Ao contrário daquela que parece ser a opinião dominante, senão unânime, não vejo nos episódios de ontem, necessariamente, um prejuízo grave para o país. É verdade que as declarações de Cavaco Silva e do PS foram invulgarmente duras. Mas, justamente por terem sido duras, foram também clarificadoras.
A tensão surda que até ontem era indirectamente alimentada por terceiros, pontuada por cinismos, ironias, indirectas e remoques dissimulados deixou de ter pasto para crescer.
Os protagonistas directos saíram de trás das suas fontes e assumiram-se, na primeira pessoa, ficando claro ao que vêm. As palavras e atitudes de ambos podem, doravante, ser objectivamente escrutinadas pelos portugueses, enquadradas no seu verdadeiro contexto.
Dir-se-à que aquilo de que o país, neste momento, menos precisava era de uma situação de incompatibilidade política (no pressuposto que a compatibilidade institucional, mais do que possível, é obrigatória) entre os dois principais órgãos de soberania.
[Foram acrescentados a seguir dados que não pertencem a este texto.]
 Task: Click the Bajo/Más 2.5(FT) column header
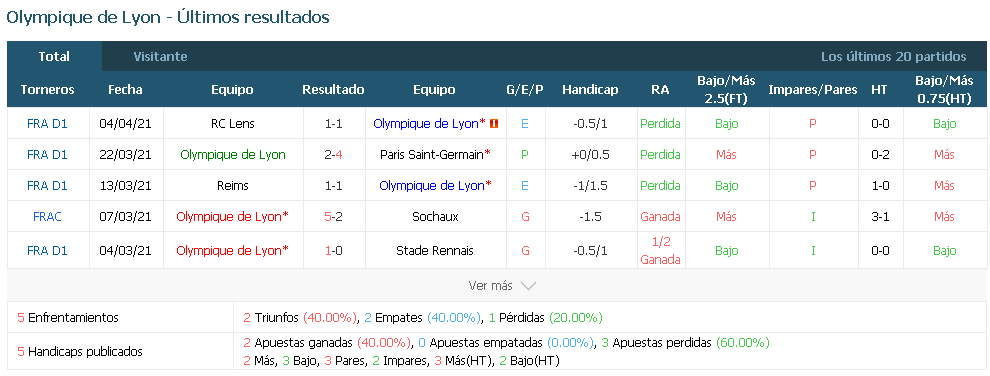pyautogui.click(x=726, y=90)
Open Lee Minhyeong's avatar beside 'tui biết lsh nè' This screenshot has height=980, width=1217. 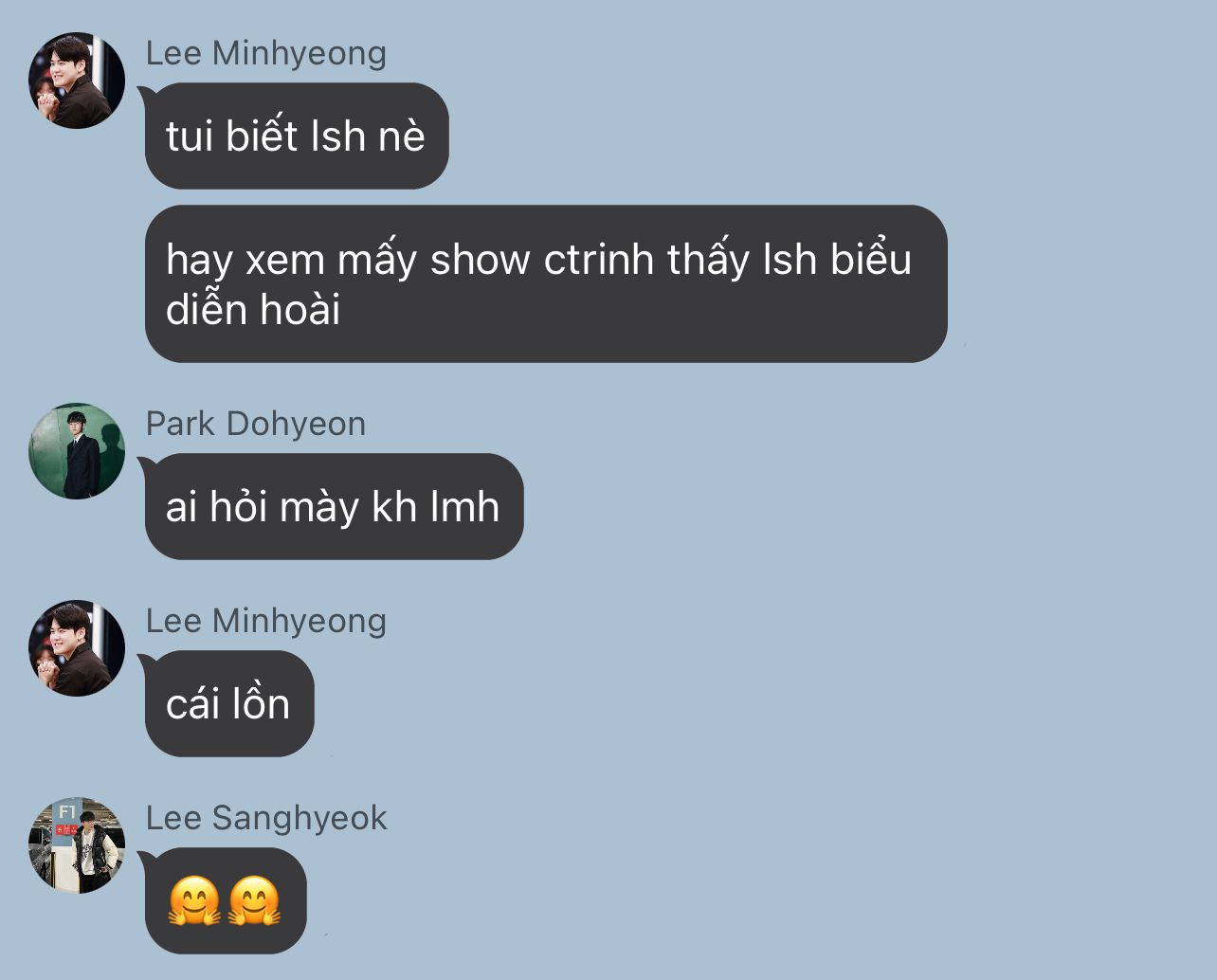77,81
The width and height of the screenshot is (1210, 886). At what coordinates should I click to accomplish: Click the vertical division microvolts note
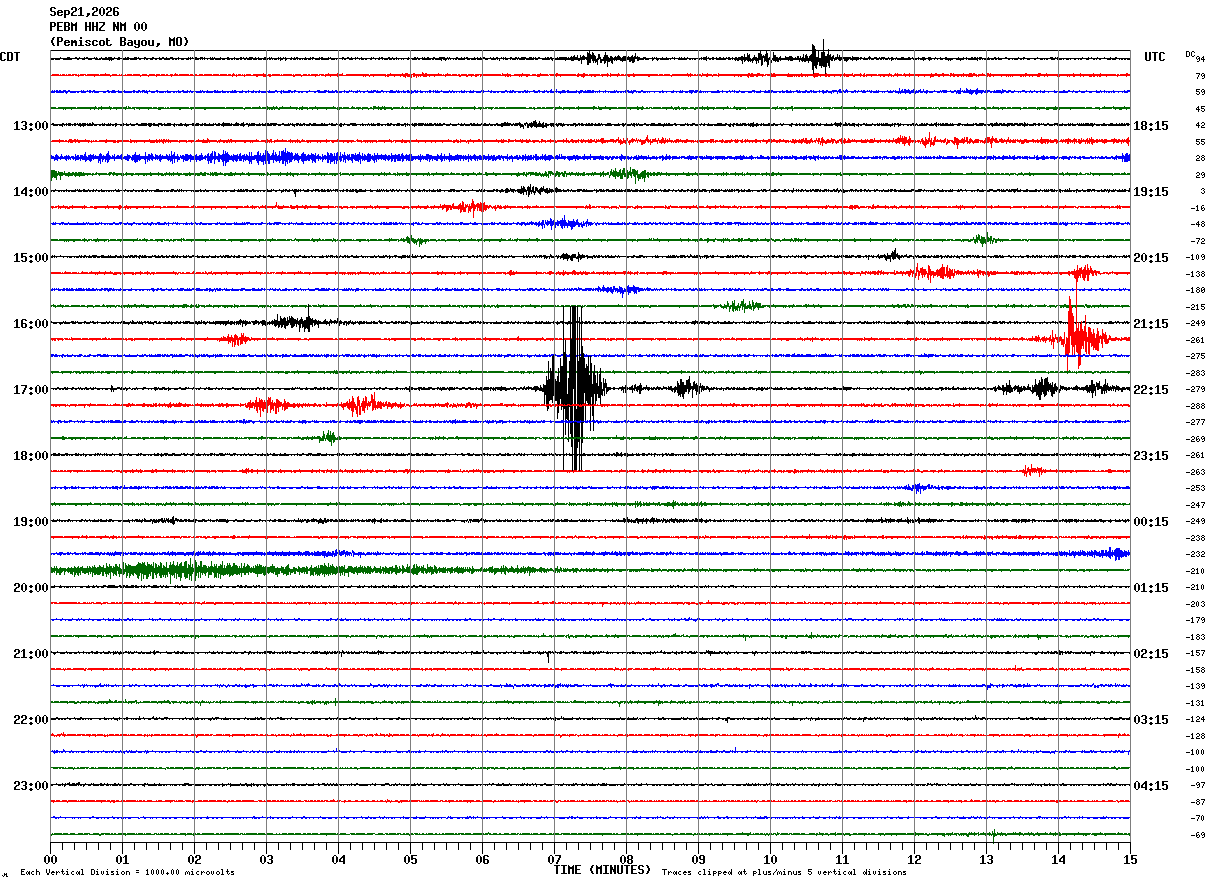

Assim é.
Contudo, se a ruptura política é uma realidade incontornável, e ao que parece inultrapassável, seria bem pior que permanecesse escondida na sombra à mercê de interpretações supostamente graciosas.
A verdade é que, ao longo destes últimos meses, o sistemático recurso às 'Fontes' revelou-se tão pernicioso para o sistema político-constitucional quanto os offshores, quando utilizados com objectivos menos claros, se revelaram prejudiciais para a saúde do sistema económico-financeiro. Uns e outros permitiram - e permitem - a ocultação da origem de fluxos, financeiros, estes, de informação, aqueles, objectivamente servindo as mais variadas e grosseiras manipulações.
Ontem, fez-se luz e os portugueses podem agora fazer os seus juízos com maior clareza.